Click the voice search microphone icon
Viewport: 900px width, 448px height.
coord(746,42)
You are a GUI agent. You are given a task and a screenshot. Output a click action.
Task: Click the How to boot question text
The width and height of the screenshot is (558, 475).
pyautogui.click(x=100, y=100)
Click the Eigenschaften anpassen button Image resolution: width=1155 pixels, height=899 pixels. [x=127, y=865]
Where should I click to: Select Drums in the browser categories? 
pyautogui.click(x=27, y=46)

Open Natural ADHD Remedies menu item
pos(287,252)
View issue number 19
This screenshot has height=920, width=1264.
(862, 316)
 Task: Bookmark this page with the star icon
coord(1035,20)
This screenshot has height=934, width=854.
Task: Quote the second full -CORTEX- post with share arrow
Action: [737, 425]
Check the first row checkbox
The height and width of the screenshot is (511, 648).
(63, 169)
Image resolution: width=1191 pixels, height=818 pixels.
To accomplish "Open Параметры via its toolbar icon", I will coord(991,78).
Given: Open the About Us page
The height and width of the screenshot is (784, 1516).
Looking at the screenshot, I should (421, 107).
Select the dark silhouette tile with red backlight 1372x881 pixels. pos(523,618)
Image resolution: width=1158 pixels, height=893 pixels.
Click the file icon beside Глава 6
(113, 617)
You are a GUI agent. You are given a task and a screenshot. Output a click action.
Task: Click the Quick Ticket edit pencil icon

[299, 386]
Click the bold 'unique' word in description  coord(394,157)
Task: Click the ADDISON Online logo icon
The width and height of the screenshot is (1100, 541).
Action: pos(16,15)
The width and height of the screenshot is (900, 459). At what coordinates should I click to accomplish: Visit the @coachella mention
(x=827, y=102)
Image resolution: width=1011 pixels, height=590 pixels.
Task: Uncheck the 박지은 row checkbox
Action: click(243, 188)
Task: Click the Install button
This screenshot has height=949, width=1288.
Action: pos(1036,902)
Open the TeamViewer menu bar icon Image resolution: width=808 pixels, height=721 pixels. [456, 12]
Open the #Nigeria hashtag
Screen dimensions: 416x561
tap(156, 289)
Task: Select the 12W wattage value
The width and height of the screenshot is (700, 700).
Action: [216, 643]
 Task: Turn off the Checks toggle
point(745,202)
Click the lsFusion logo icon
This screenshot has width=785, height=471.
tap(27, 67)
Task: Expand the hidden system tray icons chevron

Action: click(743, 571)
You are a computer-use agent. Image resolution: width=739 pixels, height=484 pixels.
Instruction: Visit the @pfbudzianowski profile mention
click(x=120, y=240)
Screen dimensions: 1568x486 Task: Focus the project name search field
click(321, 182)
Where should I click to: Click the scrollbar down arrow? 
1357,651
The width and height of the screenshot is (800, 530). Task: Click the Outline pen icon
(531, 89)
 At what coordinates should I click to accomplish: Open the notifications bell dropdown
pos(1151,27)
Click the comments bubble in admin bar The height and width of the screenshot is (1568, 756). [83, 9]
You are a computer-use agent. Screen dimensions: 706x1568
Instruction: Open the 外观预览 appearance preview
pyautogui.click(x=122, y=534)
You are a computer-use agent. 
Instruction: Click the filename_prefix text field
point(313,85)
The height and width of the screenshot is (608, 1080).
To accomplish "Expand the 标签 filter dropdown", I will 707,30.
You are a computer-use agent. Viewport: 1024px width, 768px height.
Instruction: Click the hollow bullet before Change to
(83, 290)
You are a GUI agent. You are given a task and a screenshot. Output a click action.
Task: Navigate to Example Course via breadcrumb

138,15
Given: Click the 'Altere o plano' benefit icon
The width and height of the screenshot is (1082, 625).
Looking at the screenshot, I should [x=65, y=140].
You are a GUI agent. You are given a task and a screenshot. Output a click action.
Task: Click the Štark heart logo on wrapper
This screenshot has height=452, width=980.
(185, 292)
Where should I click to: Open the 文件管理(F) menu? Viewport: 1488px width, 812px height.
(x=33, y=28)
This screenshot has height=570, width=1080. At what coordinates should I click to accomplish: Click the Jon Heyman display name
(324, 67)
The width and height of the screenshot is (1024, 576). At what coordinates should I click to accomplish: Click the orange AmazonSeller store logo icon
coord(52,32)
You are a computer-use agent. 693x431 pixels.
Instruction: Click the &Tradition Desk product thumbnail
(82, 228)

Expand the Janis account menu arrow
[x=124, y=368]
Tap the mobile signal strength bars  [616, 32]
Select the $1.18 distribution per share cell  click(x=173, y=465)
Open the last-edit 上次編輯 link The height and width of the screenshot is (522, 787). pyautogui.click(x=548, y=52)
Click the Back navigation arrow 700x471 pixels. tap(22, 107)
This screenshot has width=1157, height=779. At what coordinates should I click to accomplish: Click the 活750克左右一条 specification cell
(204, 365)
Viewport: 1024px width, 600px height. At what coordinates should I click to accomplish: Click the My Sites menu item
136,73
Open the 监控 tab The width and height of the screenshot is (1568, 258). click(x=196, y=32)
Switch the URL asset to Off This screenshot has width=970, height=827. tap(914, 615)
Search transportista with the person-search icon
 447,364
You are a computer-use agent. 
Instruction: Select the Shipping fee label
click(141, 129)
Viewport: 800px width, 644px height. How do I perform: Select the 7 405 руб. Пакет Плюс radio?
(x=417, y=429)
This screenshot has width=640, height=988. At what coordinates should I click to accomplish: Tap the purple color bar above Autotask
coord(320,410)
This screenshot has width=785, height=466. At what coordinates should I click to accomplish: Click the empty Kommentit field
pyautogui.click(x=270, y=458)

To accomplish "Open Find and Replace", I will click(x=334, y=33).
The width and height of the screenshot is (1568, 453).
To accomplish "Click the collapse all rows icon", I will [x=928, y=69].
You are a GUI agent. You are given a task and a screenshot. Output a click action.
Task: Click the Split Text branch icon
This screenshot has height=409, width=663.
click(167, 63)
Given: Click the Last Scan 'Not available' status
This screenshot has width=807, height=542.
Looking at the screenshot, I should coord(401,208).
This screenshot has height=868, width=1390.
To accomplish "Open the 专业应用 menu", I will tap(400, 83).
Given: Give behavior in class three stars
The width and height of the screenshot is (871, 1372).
-*-
> WORK TASK: Line by line, transcribe all of the records exactly.

> SOLUTION FOR THIS EXERCISE:
Click the voice search microphone icon
Viewport: 900px width, 448px height.
coord(746,42)
You are a GUI agent. You are given a task and a screenshot. Output a click action.
Task: Click the How to boot question text
The width and height of the screenshot is (558, 475).
pyautogui.click(x=100, y=100)
Click the Eigenschaften anpassen button Image resolution: width=1155 pixels, height=899 pixels. [x=127, y=865]
Where should I click to: Select Drums in the browser categories? 
pyautogui.click(x=27, y=46)

Open Natural ADHD Remedies menu item
pos(287,252)
View issue number 19
This screenshot has height=920, width=1264.
(862, 316)
 Task: Bookmark this page with the star icon
coord(1035,20)
This screenshot has height=934, width=854.
Task: Quote the second full -CORTEX- post with share arrow
Action: [737, 425]
Check the first row checkbox
The height and width of the screenshot is (511, 648).
(63, 169)
Image resolution: width=1191 pixels, height=818 pixels.
To accomplish "Open Параметры via its toolbar icon", I will coord(991,78).
Given: Open the About Us page
The height and width of the screenshot is (784, 1516).
Looking at the screenshot, I should (421, 107).
Select the dark silhouette tile with red backlight 1372x881 pixels. pos(523,618)
Image resolution: width=1158 pixels, height=893 pixels.
Click the file icon beside Глава 6
(113, 617)
You are a GUI agent. You are given a task and a screenshot. Output a click action.
Task: Click the Quick Ticket edit pencil icon

[299, 386]
Click the bold 'unique' word in description  coord(394,157)
Task: Click the ADDISON Online logo icon
The width and height of the screenshot is (1100, 541).
Action: pos(16,15)
The width and height of the screenshot is (900, 459). At what coordinates should I click to accomplish: Visit the @coachella mention
(x=827, y=102)
Image resolution: width=1011 pixels, height=590 pixels.
Task: Uncheck the 박지은 row checkbox
Action: click(243, 188)
Task: Click the Install button
This screenshot has height=949, width=1288.
Action: pos(1036,902)
Open the TeamViewer menu bar icon Image resolution: width=808 pixels, height=721 pixels. [456, 12]
Open the #Nigeria hashtag
Screen dimensions: 416x561
tap(156, 289)
Task: Select the 12W wattage value
The width and height of the screenshot is (700, 700).
Action: [216, 643]
 Task: Turn off the Checks toggle
point(745,202)
Click the lsFusion logo icon
This screenshot has width=785, height=471.
tap(27, 67)
Task: Expand the hidden system tray icons chevron

Action: click(743, 571)
You are a computer-use agent. Image resolution: width=739 pixels, height=484 pixels.
Instruction: Visit the @pfbudzianowski profile mention
click(x=120, y=240)
Screen dimensions: 1568x486 Task: Focus the project name search field
click(321, 182)
Where should I click to: Click the scrollbar down arrow? 
1357,651
The width and height of the screenshot is (800, 530). Task: Click the Outline pen icon
(531, 89)
 At what coordinates should I click to accomplish: Open the notifications bell dropdown
pos(1151,27)
Click the comments bubble in admin bar The height and width of the screenshot is (1568, 756). [83, 9]
You are a computer-use agent. Screen dimensions: 706x1568
Instruction: Open the 外观预览 appearance preview
pyautogui.click(x=122, y=534)
You are a computer-use agent. 
Instruction: Click the filename_prefix text field
point(313,85)
The height and width of the screenshot is (608, 1080).
To accomplish "Expand the 标签 filter dropdown", I will 707,30.
You are a computer-use agent. Viewport: 1024px width, 768px height.
Instruction: Click the hollow bullet before Change to
(83, 290)
You are a GUI agent. You are given a task and a screenshot. Output a click action.
Task: Navigate to Example Course via breadcrumb

138,15
Given: Click the 'Altere o plano' benefit icon
The width and height of the screenshot is (1082, 625).
Looking at the screenshot, I should [x=65, y=140].
You are a GUI agent. You are given a task and a screenshot. Output a click action.
Task: Click the Štark heart logo on wrapper
This screenshot has height=452, width=980.
(185, 292)
Where should I click to: Open the 文件管理(F) menu? Viewport: 1488px width, 812px height.
(x=33, y=28)
This screenshot has height=570, width=1080. At what coordinates should I click to accomplish: Click the Jon Heyman display name
(324, 67)
The width and height of the screenshot is (1024, 576). At what coordinates should I click to accomplish: Click the orange AmazonSeller store logo icon
coord(52,32)
You are a computer-use agent. 693x431 pixels.
Instruction: Click the &Tradition Desk product thumbnail
(82, 228)

Expand the Janis account menu arrow
[x=124, y=368]
Tap the mobile signal strength bars  [616, 32]
Select the $1.18 distribution per share cell  click(x=173, y=465)
Open the last-edit 上次編輯 link The height and width of the screenshot is (522, 787). pyautogui.click(x=548, y=52)
Click the Back navigation arrow 700x471 pixels. tap(22, 107)
This screenshot has width=1157, height=779. At what coordinates should I click to accomplish: Click the 活750克左右一条 specification cell
(204, 365)
Viewport: 1024px width, 600px height. At what coordinates should I click to accomplish: Click the My Sites menu item
136,73
Open the 监控 tab The width and height of the screenshot is (1568, 258). click(x=196, y=32)
Switch the URL asset to Off This screenshot has width=970, height=827. tap(914, 615)
Search transportista with the person-search icon
 447,364
You are a computer-use agent. 
Instruction: Select the Shipping fee label
click(141, 129)
Viewport: 800px width, 644px height. How do I perform: Select the 7 405 руб. Пакет Плюс radio?
(x=417, y=429)
This screenshot has width=640, height=988. At what coordinates should I click to accomplish: Tap the purple color bar above Autotask
coord(320,410)
This screenshot has width=785, height=466. At what coordinates should I click to accomplish: Click the empty Kommentit field
pyautogui.click(x=270, y=458)

To accomplish "Open Find and Replace", I will click(x=334, y=33).
The width and height of the screenshot is (1568, 453).
To accomplish "Click the collapse all rows icon", I will [x=928, y=69].
You are a GUI agent. You are given a task and a screenshot. Output a click action.
Task: Click the Split Text branch icon
This screenshot has height=409, width=663.
click(167, 63)
Given: Click the Last Scan 'Not available' status
This screenshot has width=807, height=542.
Looking at the screenshot, I should coord(401,208).
This screenshot has height=868, width=1390.
To accomplish "Open the 专业应用 menu", I will tap(400, 83).
Given: Give behavior in class three stars
The width and height of the screenshot is (871, 1372).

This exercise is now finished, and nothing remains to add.